◆ **Exercise brief**:
Please copy out every line of the entries from the one containing "Where should I click to: Select" down to the one containing "Looking at the screenshot, I should 432,408.", including both, without changing a character.

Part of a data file
--*--

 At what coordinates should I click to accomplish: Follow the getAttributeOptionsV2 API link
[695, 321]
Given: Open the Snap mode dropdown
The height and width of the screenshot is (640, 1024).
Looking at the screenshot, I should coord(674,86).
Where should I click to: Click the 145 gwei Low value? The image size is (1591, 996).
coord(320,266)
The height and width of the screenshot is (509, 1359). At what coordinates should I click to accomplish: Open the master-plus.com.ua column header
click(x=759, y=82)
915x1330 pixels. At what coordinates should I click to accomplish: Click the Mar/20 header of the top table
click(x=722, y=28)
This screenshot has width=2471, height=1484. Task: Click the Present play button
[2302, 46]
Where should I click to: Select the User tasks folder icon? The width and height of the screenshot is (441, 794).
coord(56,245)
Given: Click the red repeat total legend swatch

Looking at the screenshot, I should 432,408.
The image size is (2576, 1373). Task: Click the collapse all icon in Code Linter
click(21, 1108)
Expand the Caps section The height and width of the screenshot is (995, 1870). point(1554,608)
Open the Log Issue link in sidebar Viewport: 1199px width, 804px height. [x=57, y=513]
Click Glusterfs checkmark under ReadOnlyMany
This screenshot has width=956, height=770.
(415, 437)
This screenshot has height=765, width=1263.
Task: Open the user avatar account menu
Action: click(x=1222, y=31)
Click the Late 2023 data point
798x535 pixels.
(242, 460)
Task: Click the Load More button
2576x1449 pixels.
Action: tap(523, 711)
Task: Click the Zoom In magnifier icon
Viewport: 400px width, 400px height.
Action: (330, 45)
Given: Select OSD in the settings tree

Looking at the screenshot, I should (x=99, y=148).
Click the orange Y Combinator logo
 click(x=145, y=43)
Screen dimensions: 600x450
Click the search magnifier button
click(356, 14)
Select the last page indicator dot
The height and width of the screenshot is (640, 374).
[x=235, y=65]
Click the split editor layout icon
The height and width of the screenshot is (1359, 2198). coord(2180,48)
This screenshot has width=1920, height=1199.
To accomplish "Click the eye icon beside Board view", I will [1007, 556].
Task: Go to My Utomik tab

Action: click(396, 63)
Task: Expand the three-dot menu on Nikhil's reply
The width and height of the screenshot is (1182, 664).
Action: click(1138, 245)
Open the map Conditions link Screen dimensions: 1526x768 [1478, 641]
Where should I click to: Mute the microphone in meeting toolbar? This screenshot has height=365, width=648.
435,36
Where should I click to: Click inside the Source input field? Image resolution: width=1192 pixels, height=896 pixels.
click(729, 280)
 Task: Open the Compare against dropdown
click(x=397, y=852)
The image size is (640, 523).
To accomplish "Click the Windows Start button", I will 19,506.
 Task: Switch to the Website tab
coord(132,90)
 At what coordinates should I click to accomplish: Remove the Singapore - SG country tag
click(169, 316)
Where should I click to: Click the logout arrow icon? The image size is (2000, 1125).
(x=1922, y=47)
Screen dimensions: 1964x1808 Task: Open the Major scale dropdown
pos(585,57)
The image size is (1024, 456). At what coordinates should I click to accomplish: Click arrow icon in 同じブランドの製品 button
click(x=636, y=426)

--*--

◆ **Exercise solution**:
Where should I click to: Select the User tasks folder icon? The width and height of the screenshot is (441, 794).
coord(56,245)
Given: Click the red repeat total legend swatch

Looking at the screenshot, I should 432,408.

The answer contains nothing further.